Jim Bouton's Ball Four, a diary of his 1969 season in the majors and minors, was at its time a notoriously candid sports book that broke new ground by being honest about playing, drug use, women, and the personalities of the players. It reads a bit dated these days but is nonetheless fascinating to the fan of the sport or genre. For me, it's an anxious read, as Bouton is constantly evaluating himself as a pitcher in light of his most recent performance and lives in constant fear of being sent down, called up, traded, or fired.

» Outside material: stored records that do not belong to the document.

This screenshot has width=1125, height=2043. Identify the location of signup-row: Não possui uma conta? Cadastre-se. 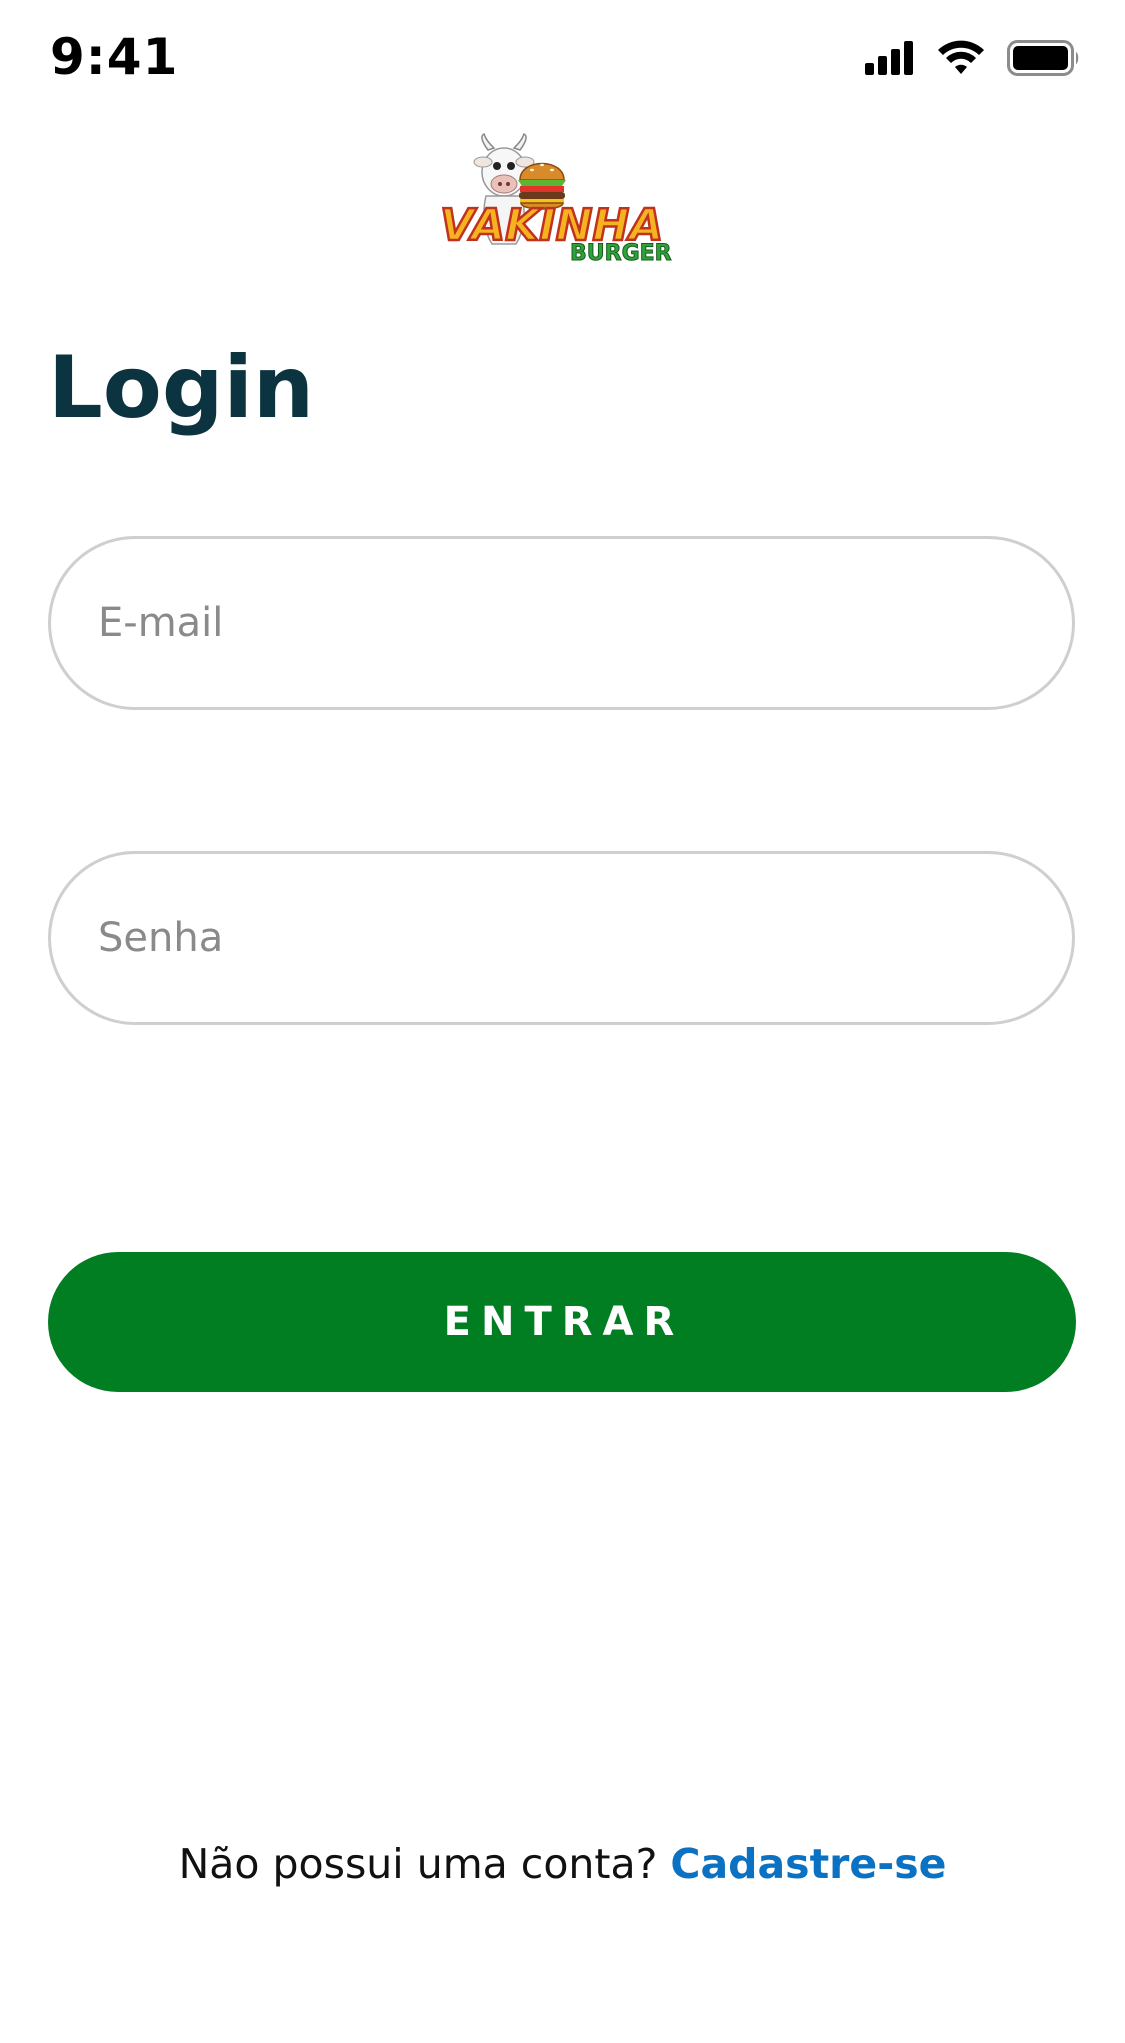
(562, 1864).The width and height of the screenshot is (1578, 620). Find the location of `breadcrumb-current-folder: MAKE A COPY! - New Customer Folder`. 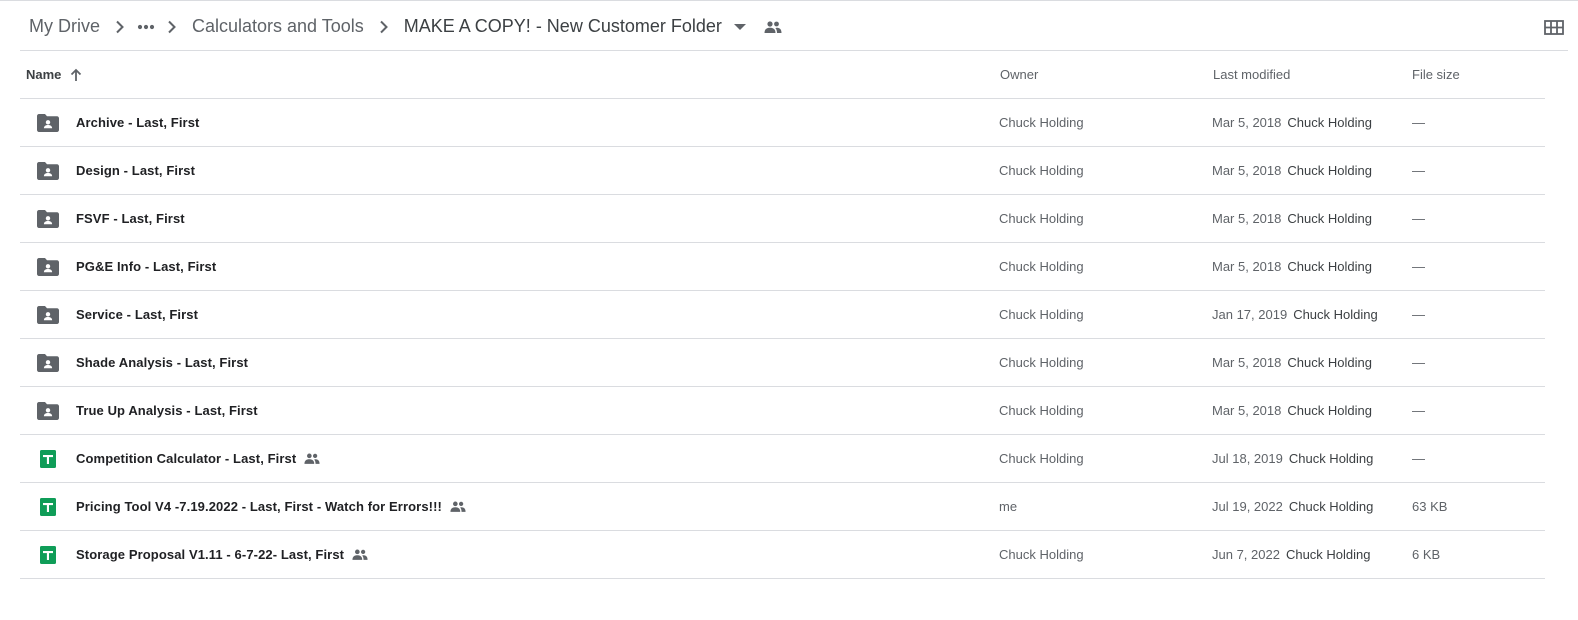

breadcrumb-current-folder: MAKE A COPY! - New Customer Folder is located at coordinates (563, 26).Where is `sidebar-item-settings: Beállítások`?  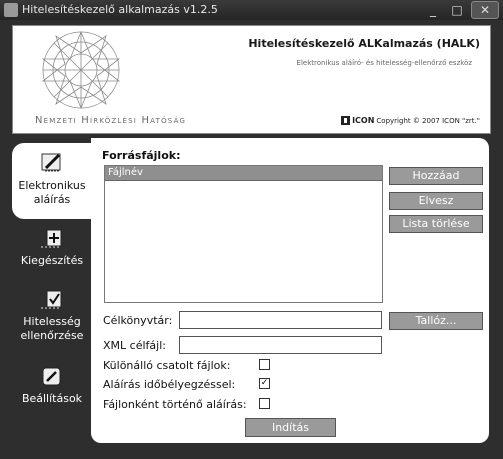 sidebar-item-settings: Beállítások is located at coordinates (52, 388).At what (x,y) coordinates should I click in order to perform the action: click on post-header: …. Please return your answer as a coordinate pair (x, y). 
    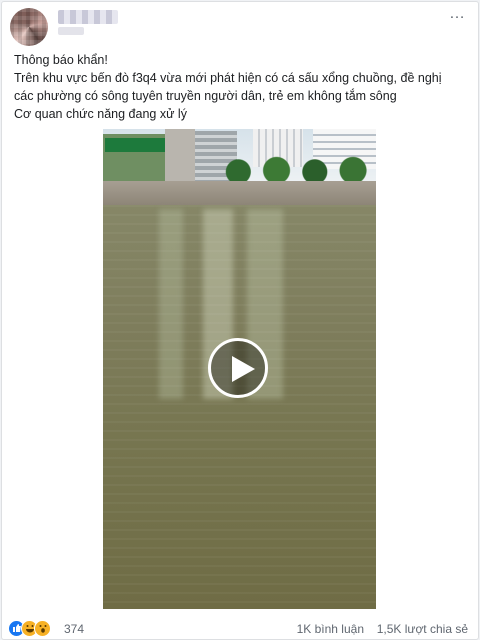
    Looking at the image, I should click on (240, 25).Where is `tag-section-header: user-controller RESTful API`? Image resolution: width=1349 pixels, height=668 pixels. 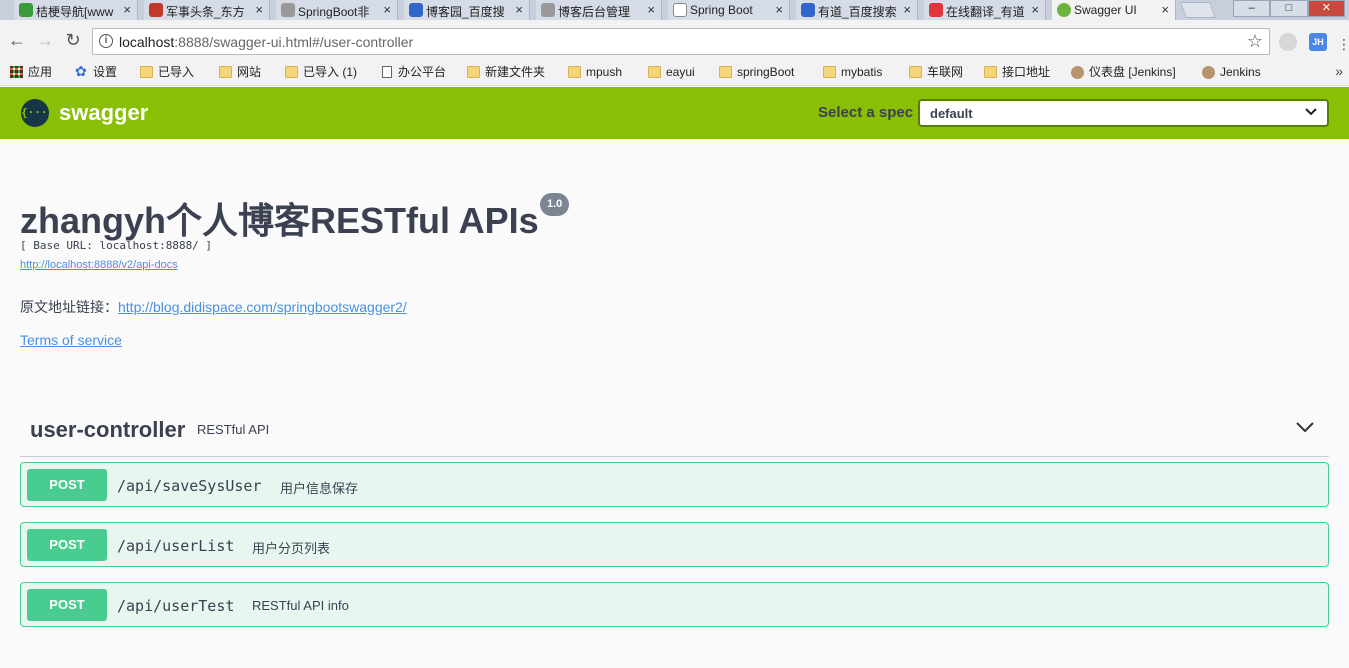 tag-section-header: user-controller RESTful API is located at coordinates (674, 434).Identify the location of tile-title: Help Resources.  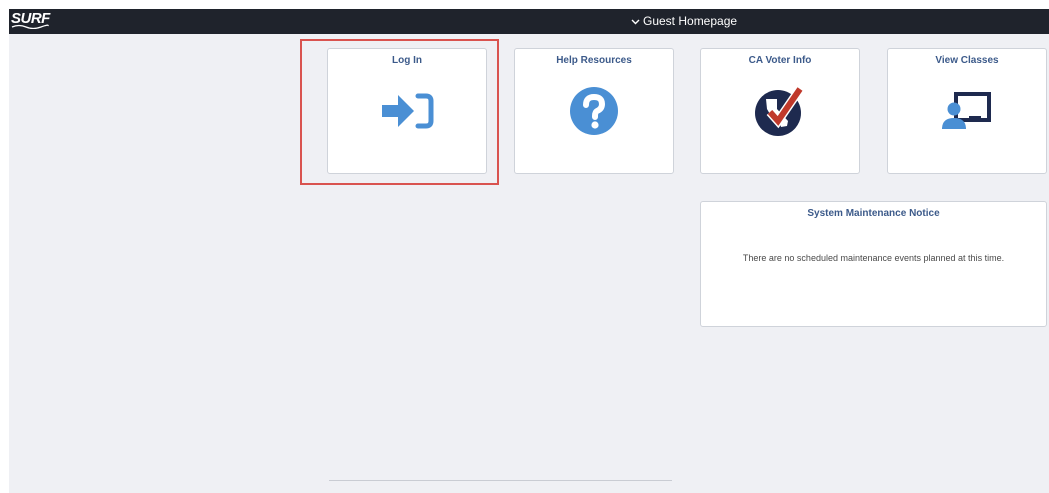
(594, 60).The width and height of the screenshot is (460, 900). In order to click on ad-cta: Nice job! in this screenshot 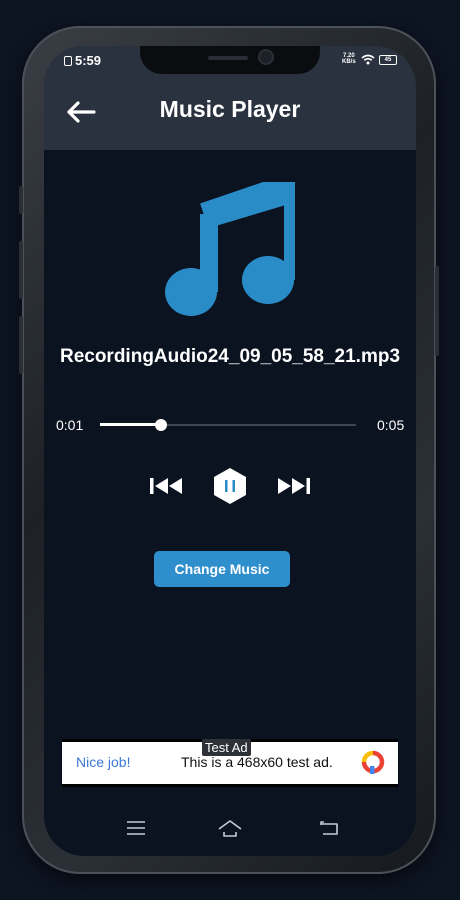, I will do `click(103, 762)`.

There’s nothing like walking into a minor-league clubhouse to remind you what the minors are like. You have a tendency to block it. It was cold and rainy in Tacoma when I went there to meet the Vancouver club and the locker room was shudderingly damp, small and smelly. There’s no tarpaulin on the field, so everything is wet and muddy and the dirt crunches on the cement. The locker stalls are made of chicken wire and you hang your stuff on rusty nails. There’s no rubbing table in the tiny trainer’s room, just a wooden bench, and there are no magazines to read and no carpet on the floor and no boxes of candy bars. The head is filthy and the toilet paper is institutional-thin. There’s no batrack, so the bats, symbolically enough, are stored in a garbage can. There’s no air-conditioning and no heat, and the paint on the walls is peeling off in flaky chunks and you look at all of that and you realize that the biggest jump in baseball is between the majors and Triple-A. The minor leagues are all very minor.
There’s no end to the humiliation. The kid in the clubhouse asked me what position I played.